Welcome to my first post and all that cliche junk. As you’ve probably noticed, the title of this first post is the same as my blog itself. Unsurprisingly, talking about this topic is what inspired the topic of this blog. Between a conversation with a friend about Belegarth and anxiety and a bandwagon post going around Facebook regarding what someone thinks when they first square up against someone else, I got to thinking about what I think when I square up with people. Having the severe anxiety that I do and everything that comes with it, what crosses my mind before, during, and even after fighting tend to be a bit different that solely what I see on a person. I separated my thoughts/challenges into “hurdles” in hopes of making it easier to explain and to understand.

This first hurdle is one that quite possibly literally everyone faces at some point in their lives. It’s that negative voice in your head that tells you you’re not strong enough, not capable, not loved or cared for, being too much, not liked at all, that everyone sees you as a horrible person, or that there’s no point. Whatever it is saying, it’s a voice we all fight with at some point, especially in Belegarth. Many of us are self-proclaimed nerds and many of us fit the stereotype in some form or another. Many of us have struggled with our self-esteem and things like not being good enough, not fitting in, not being loved, not being acknowledged. I’d say that majority of us struggled with these through a good chunk of our lives. To then come into a sport where you have all these people struggling with the same things and also struggle with communicating all that in such a that others can help… Once people are finally able to communicate that, it’s a beautiful thing, but I digress. This is the first battle for everyone.
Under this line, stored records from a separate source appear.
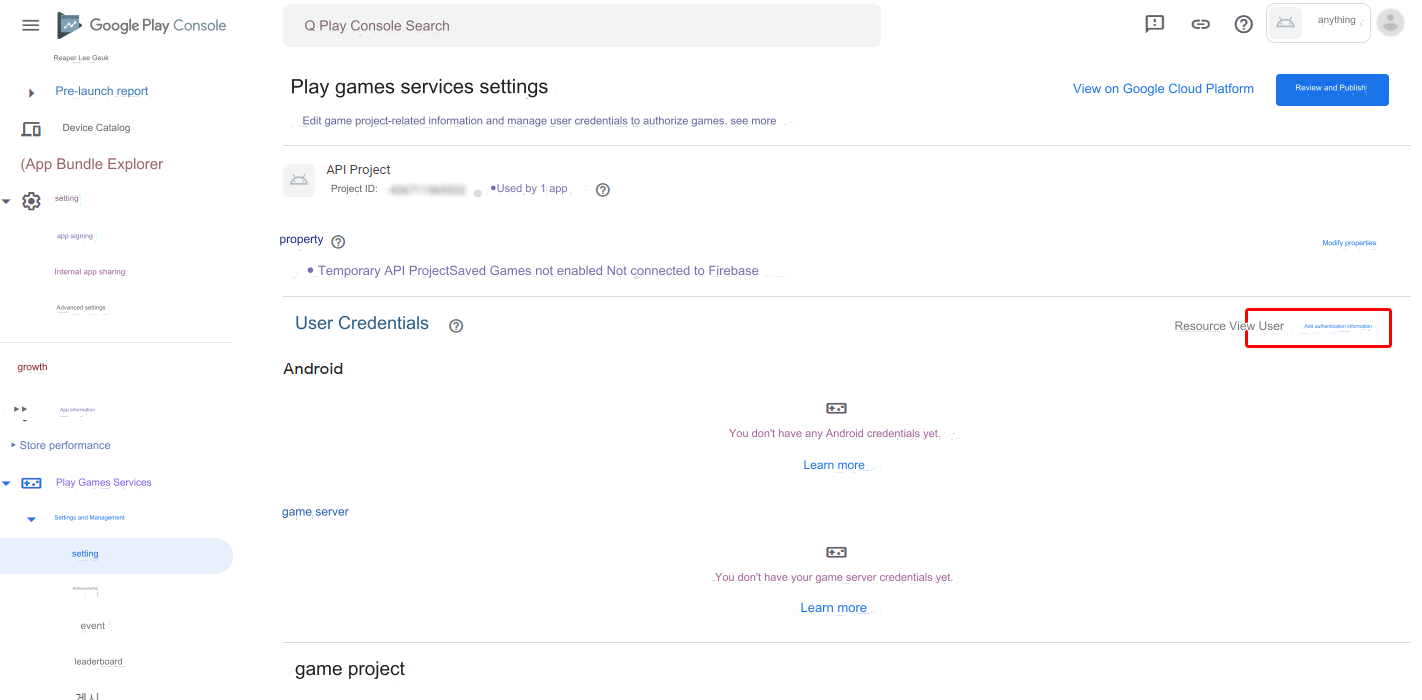Click the help icon beside User Credentials

456,326
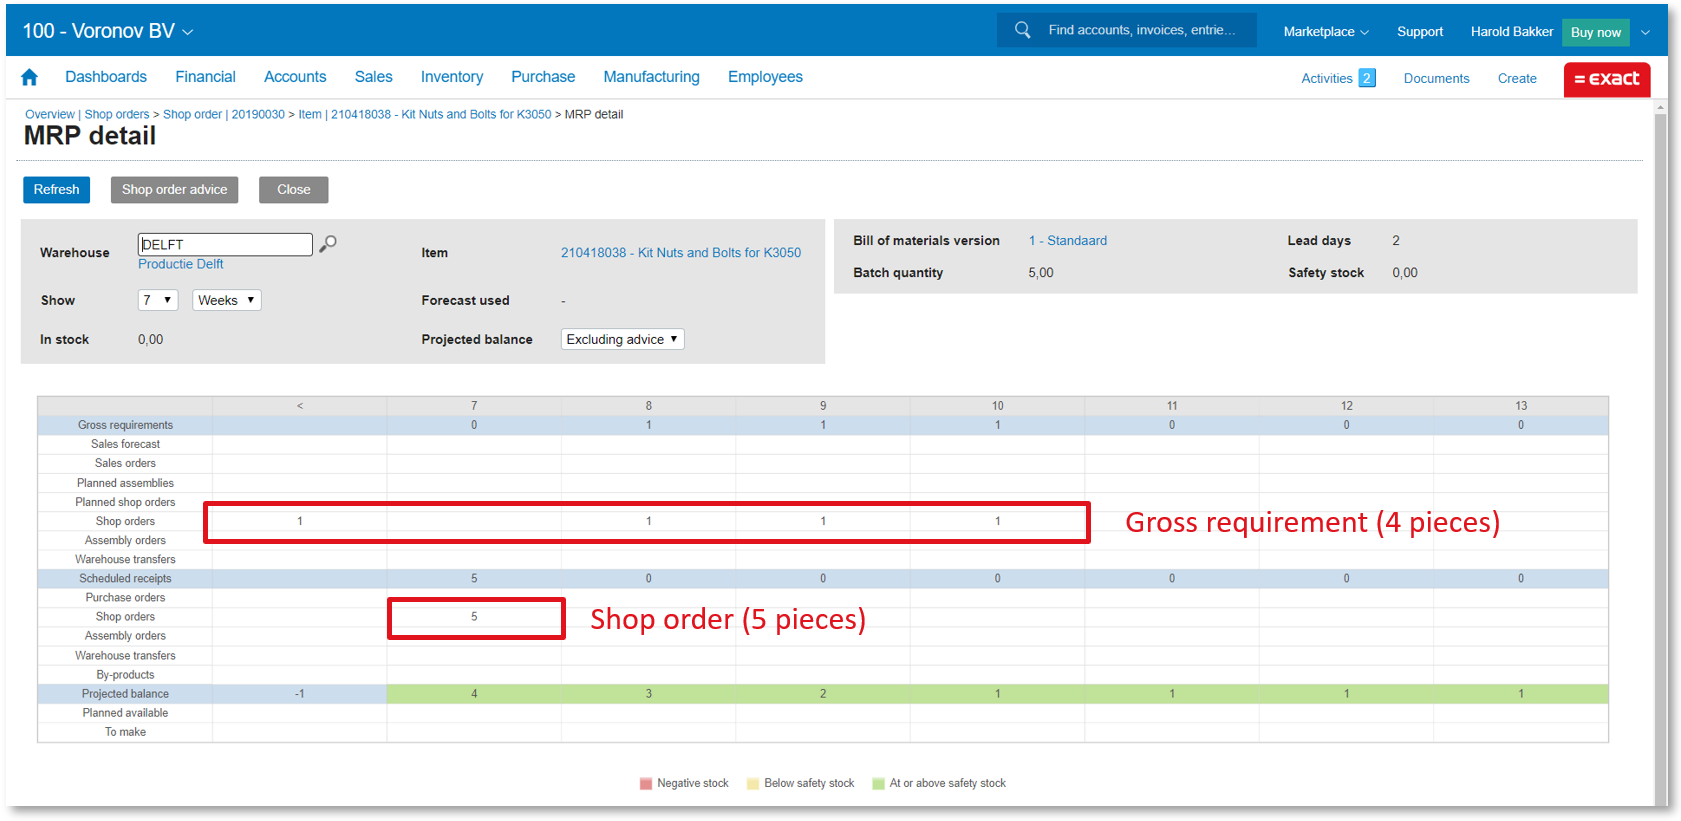
Task: Open the Weeks period dropdown
Action: (226, 300)
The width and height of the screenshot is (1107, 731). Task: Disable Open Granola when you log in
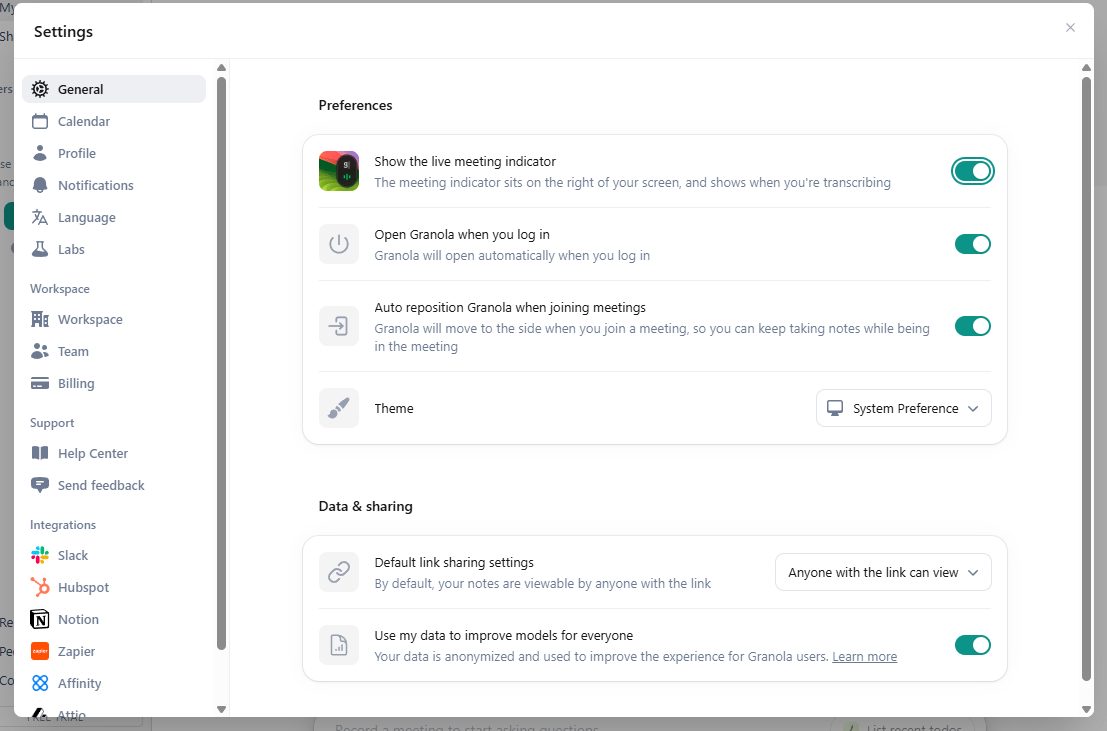[972, 244]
From there, you add mental illness and trauma to that already difficult fight with low self-esteem and it only compounds that voice. It compounds everything, really. Mental health and mental illnesses are not easy to manage to begin with. Add in a sport where you have to manage it extra and you wind up with a lot of these “nerds” who are falling into these holes, because they’re suddenly swallowed by more than they’re used to. They’re used to daily life struggles, if even those, but especially not the event/non-mundane version of them. It can be devastating. The first struggle is your mental illness. Always. Every social situation, every fight (of all varieties), everything that you do up to and then at an event. Sometimes you get to deal with two fights, yourself AND your mental illness. For me, they are usually one in the same, but there are also too many moments where they are just different enough that it feels like you’re fighting too much, too many, and you can’t fight enough to get out of it.

My first difficulty, having the anxiety that I do, was fighting itself. It was actually getting out onto the field, asking people to spar with me, etc. I started out really gung-ho, but then got really turned off to fighting. I already had some trauma in my past, but had more hit me after that point that left a lot of canyon-sized breaks in my soul. Many of these issues and traumas still effect me to this day. Because of them, by the time I showed up I was so stressed out just trying to get there that I didn’t want to add more stress, anxiety, and panic. Fighting with something else was just entirely too much, so I just didn’t do it. On occasion, I would go to something like the Valkyrie classes or ask someone to spar or teach me. I’d always make sure to watch when others were teaching people or sparring them, too.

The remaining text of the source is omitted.